Reputation: 777
I've got a statement that inserts values into a table based on a random value and another value
INSERT INTO TRAINER_SYNC (Steps, TrainerId, SyncDate)
SELECT AverageSteps * (RAND()*(1.15-0.85)+0.85), Id, GETDATE()
FROM TRAINER
This works fine, but whenever two "Trainers" have the same "AverageSteps", the number inserted into the table is always the same.

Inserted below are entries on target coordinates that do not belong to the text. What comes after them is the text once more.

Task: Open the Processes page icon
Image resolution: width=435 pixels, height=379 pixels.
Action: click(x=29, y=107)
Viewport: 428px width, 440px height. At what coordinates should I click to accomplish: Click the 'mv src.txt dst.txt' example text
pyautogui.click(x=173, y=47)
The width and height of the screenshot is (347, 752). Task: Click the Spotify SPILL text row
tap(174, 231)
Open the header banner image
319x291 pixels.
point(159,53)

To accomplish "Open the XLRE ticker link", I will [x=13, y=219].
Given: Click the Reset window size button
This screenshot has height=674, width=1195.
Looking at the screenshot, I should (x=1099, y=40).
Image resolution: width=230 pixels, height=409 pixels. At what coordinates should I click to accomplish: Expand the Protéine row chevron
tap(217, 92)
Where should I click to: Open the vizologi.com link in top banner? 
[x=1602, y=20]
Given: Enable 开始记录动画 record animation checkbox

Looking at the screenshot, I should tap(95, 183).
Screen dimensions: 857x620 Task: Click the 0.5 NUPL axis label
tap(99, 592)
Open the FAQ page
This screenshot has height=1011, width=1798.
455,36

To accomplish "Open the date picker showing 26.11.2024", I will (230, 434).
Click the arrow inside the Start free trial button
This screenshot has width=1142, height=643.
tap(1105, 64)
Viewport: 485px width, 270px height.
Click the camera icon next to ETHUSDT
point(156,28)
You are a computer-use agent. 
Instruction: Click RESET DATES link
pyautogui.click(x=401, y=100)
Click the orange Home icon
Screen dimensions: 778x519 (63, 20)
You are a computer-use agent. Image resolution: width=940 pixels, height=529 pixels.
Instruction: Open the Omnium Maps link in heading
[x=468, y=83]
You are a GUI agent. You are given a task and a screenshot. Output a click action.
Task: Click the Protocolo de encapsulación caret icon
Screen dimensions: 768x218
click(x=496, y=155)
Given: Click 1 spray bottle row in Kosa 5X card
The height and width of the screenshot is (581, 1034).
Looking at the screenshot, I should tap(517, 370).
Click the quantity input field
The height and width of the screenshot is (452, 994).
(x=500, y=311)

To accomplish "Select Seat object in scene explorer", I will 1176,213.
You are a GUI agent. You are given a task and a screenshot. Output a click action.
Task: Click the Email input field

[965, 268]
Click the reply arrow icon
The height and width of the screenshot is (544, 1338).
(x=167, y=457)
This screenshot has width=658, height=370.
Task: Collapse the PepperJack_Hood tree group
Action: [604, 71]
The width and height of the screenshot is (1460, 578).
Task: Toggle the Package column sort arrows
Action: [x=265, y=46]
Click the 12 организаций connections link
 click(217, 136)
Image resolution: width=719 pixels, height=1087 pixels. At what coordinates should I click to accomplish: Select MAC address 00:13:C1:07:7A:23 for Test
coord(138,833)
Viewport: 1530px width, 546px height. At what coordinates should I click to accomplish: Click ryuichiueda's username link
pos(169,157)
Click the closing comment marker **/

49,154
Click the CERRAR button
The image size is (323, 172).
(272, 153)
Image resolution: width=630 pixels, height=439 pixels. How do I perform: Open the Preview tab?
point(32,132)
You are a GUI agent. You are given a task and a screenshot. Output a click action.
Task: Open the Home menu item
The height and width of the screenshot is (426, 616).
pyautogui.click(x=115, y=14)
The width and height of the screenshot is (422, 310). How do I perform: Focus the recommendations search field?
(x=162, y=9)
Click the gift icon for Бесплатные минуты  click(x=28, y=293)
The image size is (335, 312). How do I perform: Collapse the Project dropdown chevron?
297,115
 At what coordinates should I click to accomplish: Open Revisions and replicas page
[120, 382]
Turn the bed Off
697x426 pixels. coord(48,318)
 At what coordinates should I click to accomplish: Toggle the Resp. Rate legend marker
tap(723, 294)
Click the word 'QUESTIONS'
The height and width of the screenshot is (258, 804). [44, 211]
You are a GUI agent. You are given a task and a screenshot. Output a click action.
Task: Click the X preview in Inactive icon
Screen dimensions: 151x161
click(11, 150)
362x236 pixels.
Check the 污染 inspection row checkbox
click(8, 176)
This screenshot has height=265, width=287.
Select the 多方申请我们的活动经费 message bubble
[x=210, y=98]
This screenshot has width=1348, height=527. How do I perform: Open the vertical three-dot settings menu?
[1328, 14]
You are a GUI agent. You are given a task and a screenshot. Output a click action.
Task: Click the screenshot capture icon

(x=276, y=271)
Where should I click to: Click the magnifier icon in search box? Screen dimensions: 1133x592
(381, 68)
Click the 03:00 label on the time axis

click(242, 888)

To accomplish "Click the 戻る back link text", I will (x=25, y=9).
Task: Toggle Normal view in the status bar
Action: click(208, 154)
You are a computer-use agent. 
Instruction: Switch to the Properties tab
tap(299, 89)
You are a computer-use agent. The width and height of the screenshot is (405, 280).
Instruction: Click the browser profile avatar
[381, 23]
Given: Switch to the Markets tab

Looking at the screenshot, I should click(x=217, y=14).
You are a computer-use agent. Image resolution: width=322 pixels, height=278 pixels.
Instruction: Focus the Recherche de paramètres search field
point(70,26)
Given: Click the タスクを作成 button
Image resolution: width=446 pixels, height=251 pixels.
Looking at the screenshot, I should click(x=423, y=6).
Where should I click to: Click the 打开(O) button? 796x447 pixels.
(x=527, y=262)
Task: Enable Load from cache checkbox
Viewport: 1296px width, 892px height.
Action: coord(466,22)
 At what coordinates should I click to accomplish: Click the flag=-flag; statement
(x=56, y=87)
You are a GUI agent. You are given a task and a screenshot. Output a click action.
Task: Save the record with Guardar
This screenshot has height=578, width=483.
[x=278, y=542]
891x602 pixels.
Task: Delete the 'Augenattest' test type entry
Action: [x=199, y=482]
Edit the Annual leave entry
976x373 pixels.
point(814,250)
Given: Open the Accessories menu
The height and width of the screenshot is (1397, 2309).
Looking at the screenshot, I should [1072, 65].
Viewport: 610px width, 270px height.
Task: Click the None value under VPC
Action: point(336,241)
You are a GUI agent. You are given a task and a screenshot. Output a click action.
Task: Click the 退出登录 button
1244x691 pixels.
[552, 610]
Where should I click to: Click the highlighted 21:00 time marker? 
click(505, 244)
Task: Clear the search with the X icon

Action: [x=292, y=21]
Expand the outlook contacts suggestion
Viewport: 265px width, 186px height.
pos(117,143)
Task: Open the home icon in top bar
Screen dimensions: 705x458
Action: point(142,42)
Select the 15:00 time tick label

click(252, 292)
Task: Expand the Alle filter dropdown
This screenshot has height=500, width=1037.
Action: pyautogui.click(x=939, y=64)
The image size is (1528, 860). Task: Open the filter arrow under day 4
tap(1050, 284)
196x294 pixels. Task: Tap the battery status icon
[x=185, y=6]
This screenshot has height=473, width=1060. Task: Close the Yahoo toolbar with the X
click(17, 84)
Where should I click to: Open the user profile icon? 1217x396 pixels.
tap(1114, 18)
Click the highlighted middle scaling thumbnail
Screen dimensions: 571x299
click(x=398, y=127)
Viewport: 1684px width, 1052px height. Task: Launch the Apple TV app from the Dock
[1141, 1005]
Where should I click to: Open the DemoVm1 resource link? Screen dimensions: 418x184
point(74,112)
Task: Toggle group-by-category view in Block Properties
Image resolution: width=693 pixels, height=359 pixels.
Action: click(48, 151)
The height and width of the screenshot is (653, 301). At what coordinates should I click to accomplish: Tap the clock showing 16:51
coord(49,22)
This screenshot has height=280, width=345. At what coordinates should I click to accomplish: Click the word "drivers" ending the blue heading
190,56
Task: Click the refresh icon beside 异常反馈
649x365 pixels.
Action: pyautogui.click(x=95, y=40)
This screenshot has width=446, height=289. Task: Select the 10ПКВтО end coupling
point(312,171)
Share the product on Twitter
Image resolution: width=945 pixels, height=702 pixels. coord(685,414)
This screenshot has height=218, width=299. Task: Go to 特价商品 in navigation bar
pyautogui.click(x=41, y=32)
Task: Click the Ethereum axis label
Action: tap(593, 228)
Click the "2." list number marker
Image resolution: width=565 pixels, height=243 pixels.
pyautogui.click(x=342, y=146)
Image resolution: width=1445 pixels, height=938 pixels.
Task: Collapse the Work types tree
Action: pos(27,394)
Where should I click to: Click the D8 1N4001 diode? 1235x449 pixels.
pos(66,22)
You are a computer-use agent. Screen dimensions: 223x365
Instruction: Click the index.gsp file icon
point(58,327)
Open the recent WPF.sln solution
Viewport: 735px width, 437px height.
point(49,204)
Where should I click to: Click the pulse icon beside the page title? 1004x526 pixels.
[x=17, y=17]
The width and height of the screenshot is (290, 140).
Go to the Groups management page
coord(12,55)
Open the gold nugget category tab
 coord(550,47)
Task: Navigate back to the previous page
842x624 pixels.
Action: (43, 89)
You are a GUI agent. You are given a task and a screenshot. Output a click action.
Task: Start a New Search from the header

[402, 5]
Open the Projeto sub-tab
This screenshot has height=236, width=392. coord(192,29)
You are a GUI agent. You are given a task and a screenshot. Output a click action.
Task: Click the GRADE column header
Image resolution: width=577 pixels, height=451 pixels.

For example, if all the trainers have average steps of 10000
, here is the result in the TRAINER_SYNC
table
Id TrainerId SyncDate Steps
10 1 2018-10-20 18:42:16.407 9482
11 2 2018-10-20 18:42:16.407 9482
12 3 2018-10-20 18:42:16.407 9482
13 4 2018-10-20 18:42:16.407 9482
14 5 2018-10-20 18:42:16.407 9482
15 6 2018-10-20 18:42:16.407 9482
16 7 2018-10-20 18:42:16.407 9482
17 8 2018-10-20 18:42:16.407 9482
18 9 2018-10-20 18:42:16.407 9482
Is there a way to get the RAND()
in the insert statement to be more... "random"? I'm not sure what it is called, but reset the initial seed so each iteration of the insert gives me a different random value?
Upvotes: 0
Views: 298
Reputation: 1269913
rand()
is a special class of function that is evaluated exactly once for each call in the SQL statement. This can be really confusing, because:
select rand(), rand()
returns two different values. However,
select rand(), rand()
from (values (1), (2), (3)) v(x)
returns three rows -- with the same two values on each of the rows. This is an optimization "feature" of SQL Server. I believe that getdate()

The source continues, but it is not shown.